Bientôt, le royaume de Naples, enlevé par Masséna et Gouvion Saint-Cyr à Ferdinand IV, et donné à Joseph Bonaparte, qui ne l’acceptait qu’avec répugnance (mars-juillet 1806) ; le grand-duché de Berg confisqué pour Murat (mars) ; la république batave transformée en royaume de Hollande pour Louis, autre frère de l’empereur (5 juin) ; la princesse Pauline Borghèse, investie du duché de Guastalla ; Neuchâtel et Ponte-Corvo érigés en principautés pour Berthier et Bernadotte ; la création d’un grand nombre de fiefs réels et avec dotations pour les maréchaux et grands dignitaires (dans les pays conquis ou annexés), montrèrent que Napoléon n’avait d’autre but que de créer de toutes parts des souverainetés vassales, pour pressurer les peuples conquis et dominer les nations de l’Europe.
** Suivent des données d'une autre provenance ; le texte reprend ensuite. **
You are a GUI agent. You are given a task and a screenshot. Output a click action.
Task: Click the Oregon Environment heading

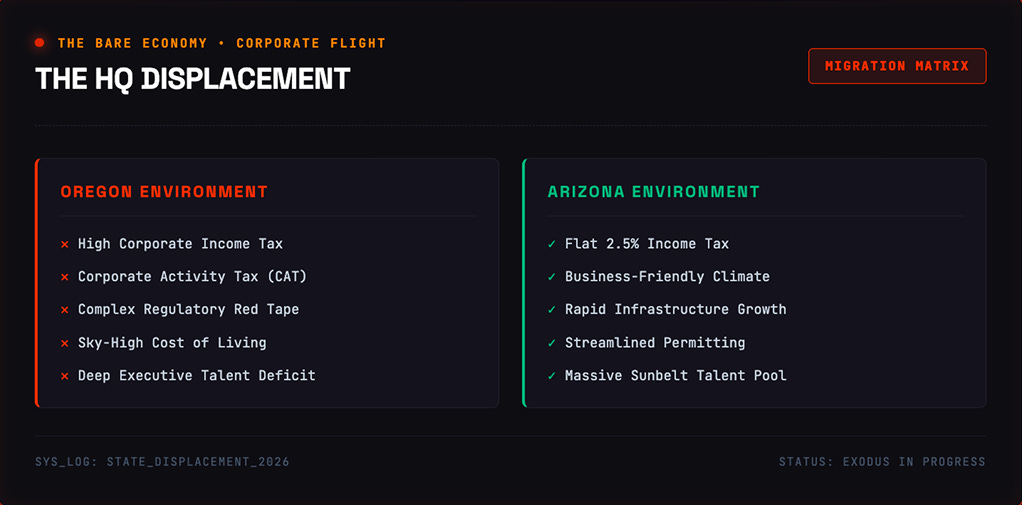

D’ailleurs, il entendait que tous ces feudataires, petits ou grands, lui fussent absolument asservis et lui servissent à lever des hommes et des subsides.

Ce système féodal, établi par la force, avec un mépris complet des droits et de l’autonomie des peuples, n’était propre qu’à susciter partout des haines implacables contre la France, que la Révolution et les grandes luttes de la liberté avaient rendue chère à toutes les nations. Tel fut toujours, d’ailleurs, le fruit de la détestable politique des Bonaparte, par suite de leur esprit de domination. Le second Empire, gardien fidèle de cette funeste tradition, nous a laissés, comme le premier, sans alliés et chargés de la haine universelle.

Napoléon était alors plongé dans ses rêves de restauration de l’empire de Charlemagne, en pleine utopie carlovingienne ; ce prétendu représentant de la Révolution (suivant certaines écoles) n’avait en réalité d’autre préoccupation que de restaurer l’ancien régime, autant qu’il était en lui. Il rétablit la noblesse, en se réservant, bien entendu, de ne reconnaître que celle qu’il conférait lui-même ; il réinstitua les majorats, au mépris du droit moderne. Un peu plus tard, il allait compléter son système nobiliaire en attachant les titres à certaines fonctions ; les grands dignitaires furent princes, altesses sérénissimes ; les ministres et sénateurs, comtes ; les hauts magistrats et les évêques, barons, etc.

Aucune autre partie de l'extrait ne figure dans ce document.